SEZIONE TERZA CIVILE

Composta dagli Ill.mi Sigg.ri Magistrati:

Dott. TRAVAGLINO Giacomo – Presidente –

Dott. DI FLORIO Antonella – Consigliere –

Dott. VINCENTI Enzo – Consigliere –

Dott. ROSSETTI Marco – rel. Consigliere –

Dott. DELL’UTRI Marco – Consigliere –

ha pronunciato la seguente:

ORDINANZA

sul ricorso n. 29715/19 proposto da:

-) O.H., elettivamente domiciliato a Roma, via Ugo Ojetti n. 114 (c/o avv. Francesco Caputo), difeso dal l’avvocato Vincenzo Maradei, in virtù di procura speciale apposta in calce al ricorso;

– ricorrente –

contro

-) Ministero dell’Interno;

– resistente –

avverso il decreto del Tribunale di Venezia 27 agosto 2019 n. 7012;

udita la relazione della causa svolta nella camera di consiglio del 27 aprile 2021 dal Consigliere relatore Dott. Marco Rossetti.

FATTI DI CAUSA

1. O.H., cittadino *****, chiese alla competente commissione territoriale per il riconoscimento della protezione internazionale, di cui al D.Lgs. 25 gennaio 2008, n. 25, art. 4:

(a) in via principale, il riconoscimento dello status di rifugiato politico, D.Lgs. 19 novembre 2007, n. 251, ex art. 7 e ss.;

(b) in via subordinata, il riconoscimento della “protezione sussidiaria” di cui al D.Lgs. 19 novembre 2007, n. 251, art. 14;

(c) in via ulteriormente subordinata, la concessione del permesso di soggiorno per motivi umanitari, D.Lgs. 25 luglio 1998, n. 286, ex art. 5, comma 6, (nel testo applicabile ratione temporis).

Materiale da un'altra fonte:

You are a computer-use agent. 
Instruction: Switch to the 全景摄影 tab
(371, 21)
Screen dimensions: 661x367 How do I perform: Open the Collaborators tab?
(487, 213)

A fondamento della domanda dedusse di avere lasciato il proprio Paese per due ragioni: sia per timore di rappresaglie in suo danno da parte degli anziani del proprio villaggio, adirati con lui a causa del suo rifiuto di divenire sacerdote del culto degli idoli; sia a causa della sua omosessualità, prevista e punita come reato dall’ordinamento *****.

La Commissione Territoriale rigettò l’istanza.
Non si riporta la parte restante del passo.